Lenin sì, Stalin no
Lenin sì, Stalin no
Urlavo questo slogan
con tutto il fiato dentro il megafono o seguendo il megafono. Sfilavo
a tre metri di distanza dal mio compagno più vicino per occupare più
spazio nel corteo sindacale. Assistevo dal marciapiede ai cortei
politici o contro la guerra del Vietnam o a quelli antifascisti. Il
mio partito non li approvava. Il mio partito se ne asteneva. Il mio
partito era l'unico partito comunista non solo esistente -almeno in
nuce- ma possibile perché il materialismo dialettico e quello
scientifico sono in grado di produrre una analisi di classe
indiscutibile. Il mio partito mi faceva alzare la mattina alle
quattro per andare a volantinare al primo turno delle fabbriche, mi
teneva alzato la notte per scrivere e poi incollare decine di
manifesti di convocazione di riunioni. Il mio partito a Firenze aveva
tre sedi: una ogni tre iscritti. Il mio partito era strettamente
antiparlamentare e mi chiedeva di consegnare il certificato
elettorale. Il mio partito analizzava con diligenza i risultati delle
elezioni, quartiere per quartiere e mi teneva le ore nella sala
calcolo della facoltà di Economia e Commercio a far di conto con le
calcolatrici meccaniche, girando la manovella quando quelle
elettriche erano tutte occupate. Il mio partito mi portava a Genova,
nella sede nazionale, in convegni a cui arrivavo tanto stanco che la
mano correva da sola sul quaderno degli appunti e, prima di
riscuotermi, la scrittura aveva perso la riga, inclinandosi verso il
basso come una aereo abbattuto dalla contraerea inizia fumando la sua
parabola discendente… uaurrrrrrr...
Anche alle medie
avevo avuto a che fare con gli aerei e gli uaurrrrrrr. Il decimetro
infilato di traverso sotto la clip della penna stava fermo a imitare
le ali. Io afferravo la penna e -uaurrrrrrr- sommessamente mi
impegnavo a farlo evoluire. L'ultima volta che lo feci in classe a un
tratto ebbi la sensazione di essere osservato e infatti tutti a
partire dal professore, in silenzio, attendevano che mi accorgessi
della situazione. Tendo a distrarmi, insomma.

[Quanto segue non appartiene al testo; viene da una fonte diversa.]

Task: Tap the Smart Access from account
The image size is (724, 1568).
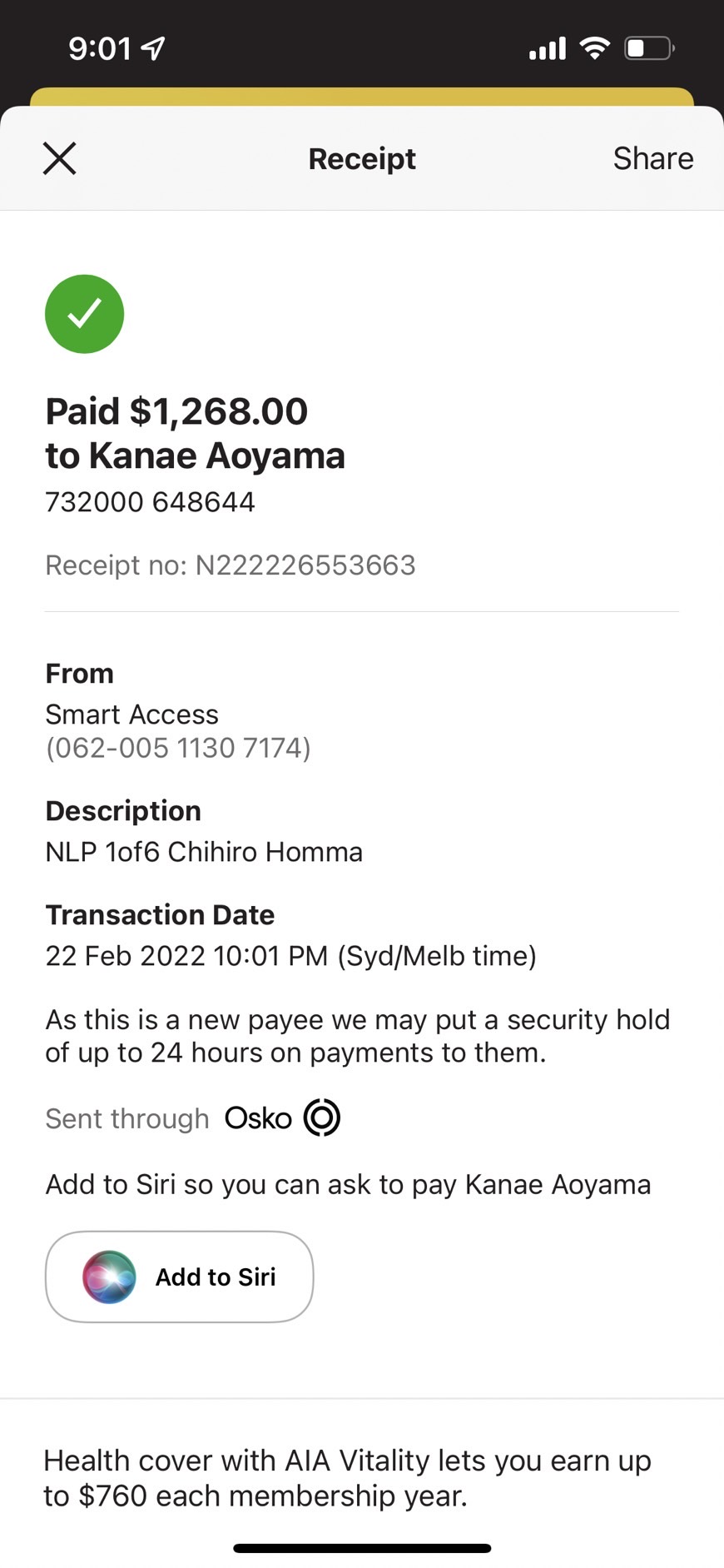Action: tap(131, 714)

Forse anche il partito era una grande distrazione, in cui potevo davvero mettercela tutta e non avrei comunque cavato qualcosa.

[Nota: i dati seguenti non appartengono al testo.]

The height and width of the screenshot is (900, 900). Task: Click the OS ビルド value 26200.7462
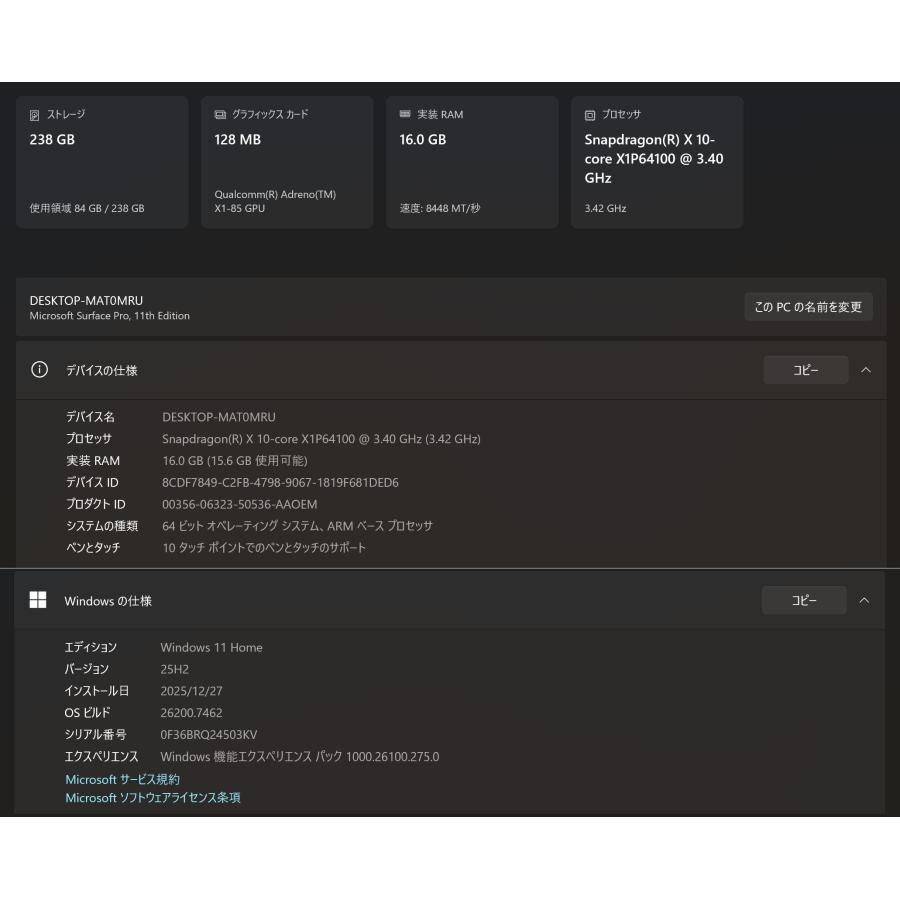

Una grande settimana enigmistica in cui non c'è niente da capire. E se per quello, capivo poco: niente del Capitale e anche Lenin mi
faceva difficoltà. Un poco meglio con le storie: la rivoluzione russa, la Spagna, gli appiccozzamenti e le svendite dei compagni ai nazisti. Un po' -si
intende-. Ho un pessimo rapporto
con la teoria e con lo studio. A parte la pigrizia, a leggere capisco poco e con grande fatica. Allora però mettevo in gran conto l'arte combinatoria, il giudizio (il "giudizio critico" andava alla grande), la classificazione. Tutte cose che vanno poi abbastanza d'accordo con la affermazione delle verità storiche.
Erano frasi, slogan, proposizioni
che ripetevo o che cercavo di rintracciare nei discorsi. “Ecco!

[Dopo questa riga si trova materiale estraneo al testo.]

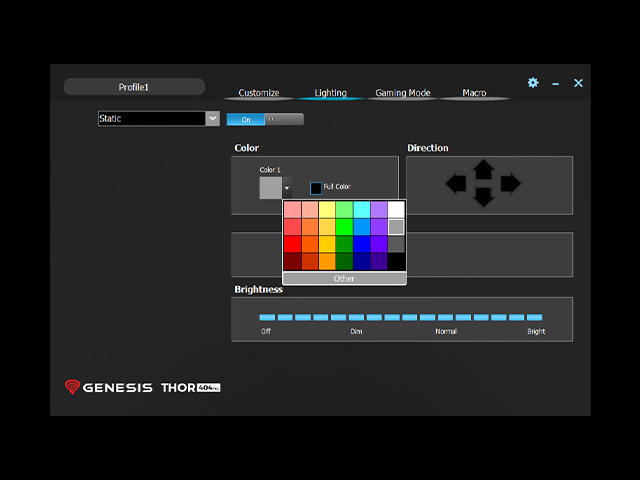Click the up direction arrow
This screenshot has width=640, height=480.
click(483, 169)
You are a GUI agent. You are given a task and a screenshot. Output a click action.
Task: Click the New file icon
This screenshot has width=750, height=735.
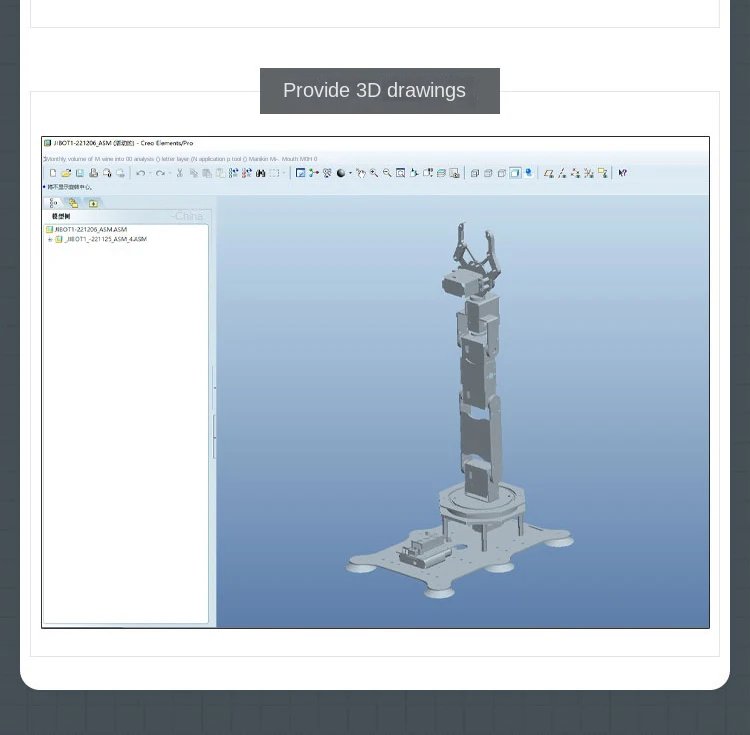click(53, 173)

Questo tizio ha detto 'compagni vietnamiti!' Tana! Si tratta di un
movimento nazionalista in un conflitto inter-imperialista! Quest'altro ha usato il tal termine,
dev'essere di Avanguardia Operaia...” A prescindere, era proprio strano quel un
modo di sragionare, quel comportamento mentale. Ancora più strana la sua relativa efficacia, quel riuscire a ottenere qualche bel trenta a prescindere dalle lotte per il voto politico, ovviamente.
Son domande che uno si fa. Si agisce una conoscenza a rovescio e si prende trenta, si milita in un gruppo che il senso della militanza lo annienta e si riescono comunque a fare delle lotte, a starci un po' dentro. Si sragiona alla grande e si rimane spiaccicati sullo scoglio della conoscenza, quella che ti aspetta dietro l'angolo e ti salta alla gola all'improvviso.